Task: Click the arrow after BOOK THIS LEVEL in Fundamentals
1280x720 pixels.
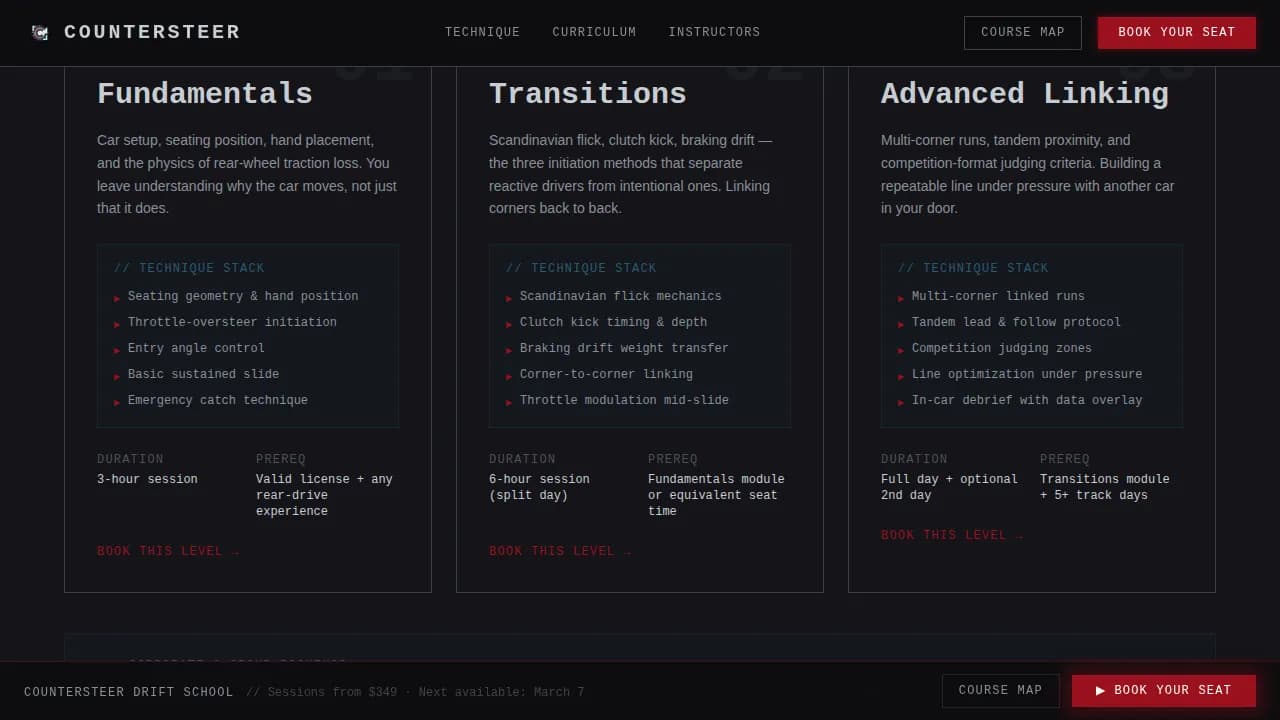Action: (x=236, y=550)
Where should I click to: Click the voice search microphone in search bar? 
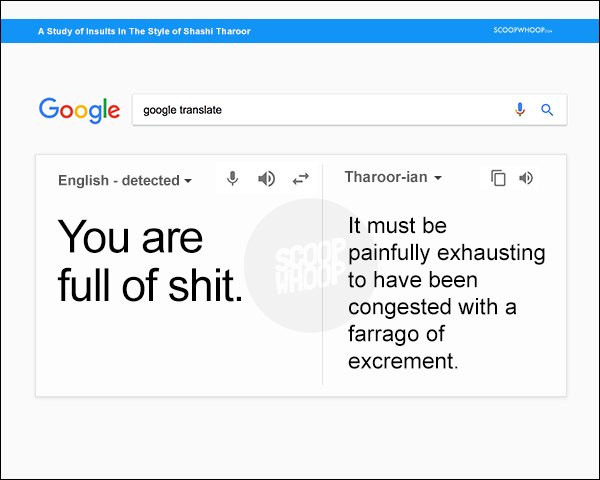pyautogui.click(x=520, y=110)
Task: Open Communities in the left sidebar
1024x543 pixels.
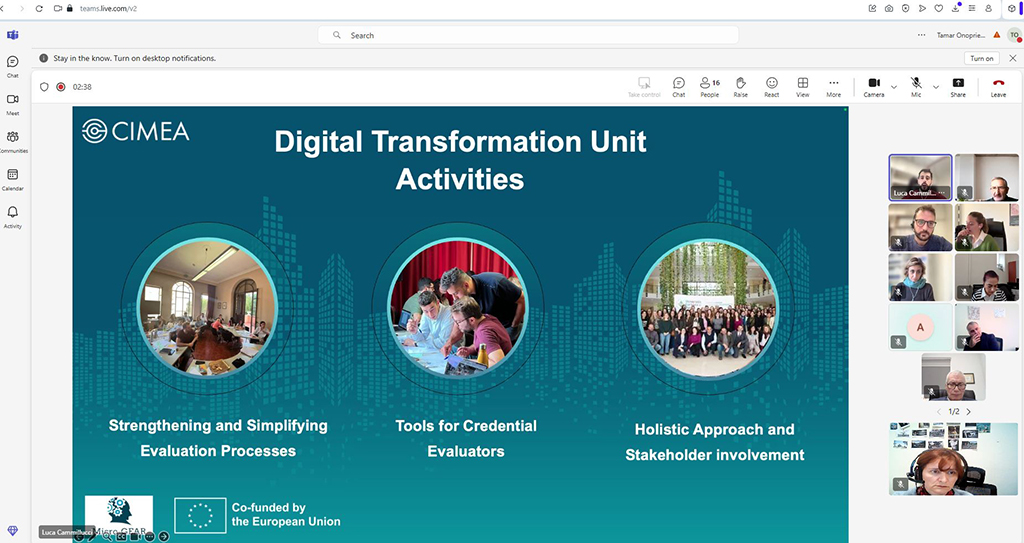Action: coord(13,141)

===

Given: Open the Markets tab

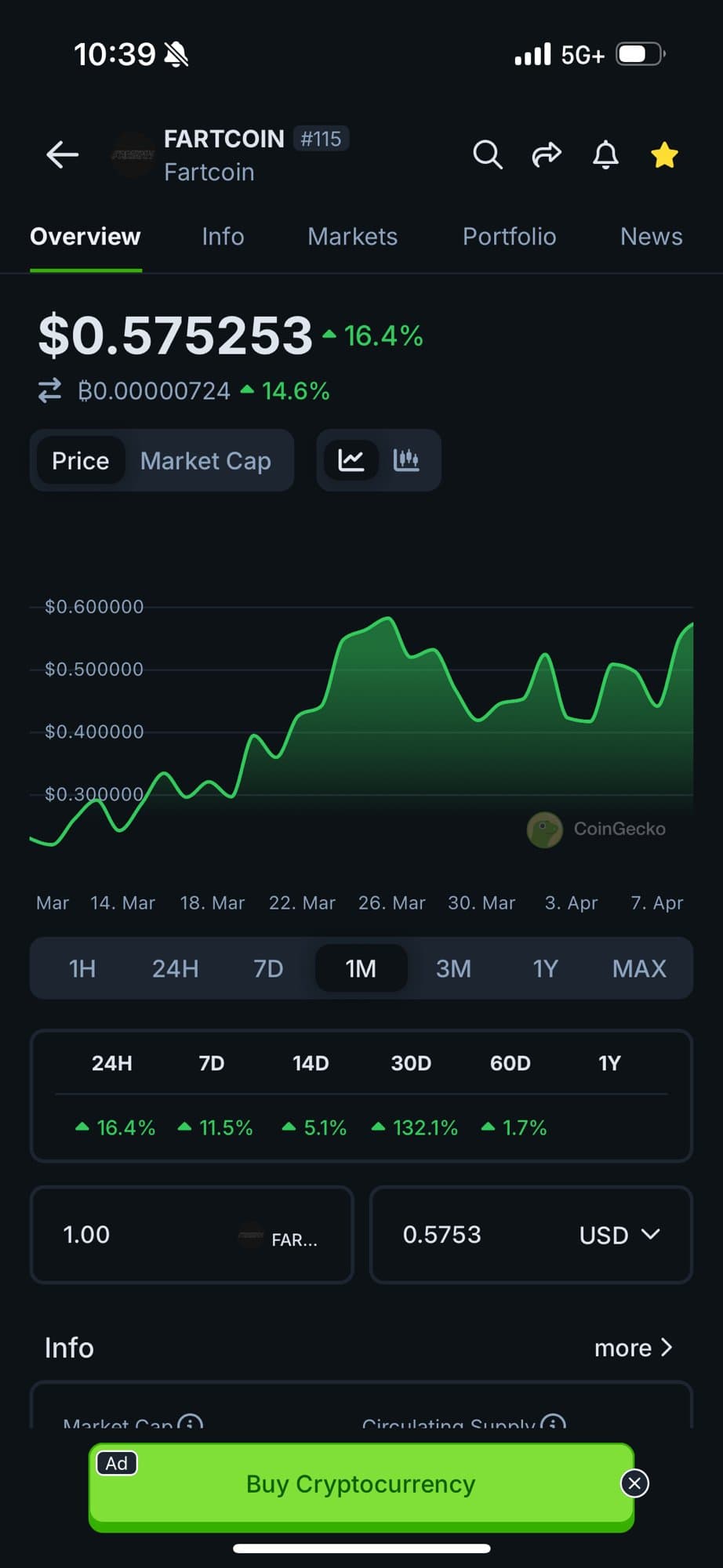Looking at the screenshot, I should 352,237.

===

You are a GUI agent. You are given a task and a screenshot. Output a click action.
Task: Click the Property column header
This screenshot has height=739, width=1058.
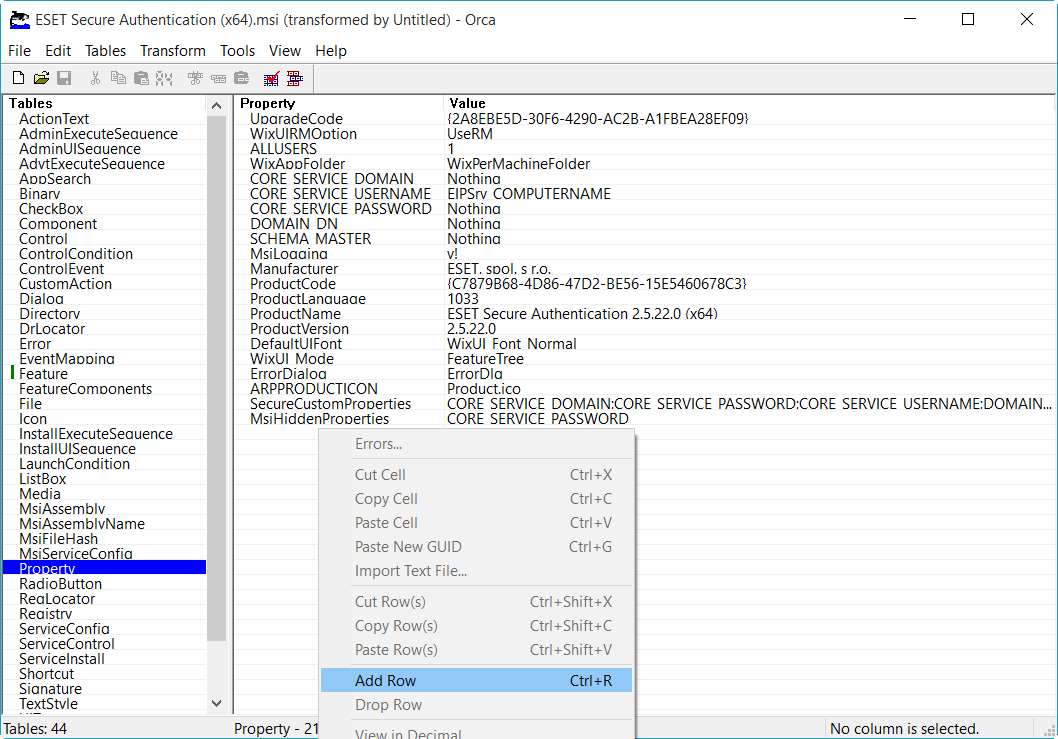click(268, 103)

===

* Required action:
Both the line above containing "Task: Click the arrow" and the line containing "Task: Open Communities in the left sidebar" belong in the copy, along with every line between them; print these exactly and omit the pictures.

* Exercise output:
Task: Click the arrow after BOOK THIS LEVEL in Fundamentals
1280x720 pixels.
Action: (x=236, y=550)
Where should I click to: Click the voice search microphone in search bar? 
pyautogui.click(x=520, y=110)
Task: Open Communities in the left sidebar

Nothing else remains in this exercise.